Aboard the Deutschland the 591 passengers, jarred by an explosion that rippled the floor of the D deck dining room, danced, watched a cinema show, slept while the crew fought ten hours to quell the fire in the cellulose, paper and Christmas-toy cargo. Only casualties were fire fighters who got a taste of smoke; safe in the after hold were 46 tanks of Australian fighting fish, 5,000 Harz Mountain canaries.

At week's end, when the Dentschland reached Manhattan under its own steam, Captain Karl Steincke pooh-poohed the sabotage talk, left cause-finding to marine fire inspectors. A troublemaker since she was built in Hamburg in 1923, the Deutschland in 1925 collided with the Britisher Martin Carl in the English Channel, same year cracked two other ships in the Elbe, had a mild fire at sea in 1929, and in 1933 stove a hole in the Munson Liner Munargo off the Statue of Liberty in New York Bay.

Not so ill-starred as the Deutschland, but almost, was Passenger Thomas C. Smith, special disbursing officer of the U. S. Legation at Copenhagen, whose voyage home was his first vacation in ten years. Uncrossing his fingers when the ship pulled in, Vacationist Smith recalled two other vacations in the last 20 years or so. In 1917 he took a holiday in Petrograd, soon found himself sojourning in the midst of the Russian revolution. To Tokyo he hied in 1923, arrived just in time to tremble through the most disastrous earthquake in Japanese history.

* N over C in the International Code of Flag Signals. The N flag is blue-and-white checkered; the C has five horizontal stripes, the middle red, flanked by two whites, the outsides blue. Both are rectangular. The message, in any language: "In distress. Need prompt aid."

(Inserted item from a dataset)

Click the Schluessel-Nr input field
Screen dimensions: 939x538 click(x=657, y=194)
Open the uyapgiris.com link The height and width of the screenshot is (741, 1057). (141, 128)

* Maru means circle, is traditionally suffixed to the names of Japanese merchant ships for .good luck. Only Japanese merchant line in scheduled transatlantic commerce is the round-the-world Osaka Shosen Kabushiki Kaisha, which at the time of the Pioneer's, plight had no ship in her vicinity. Best guess was that the offender was one of innumerable tramps that make Japan the world's third largest shipping nation.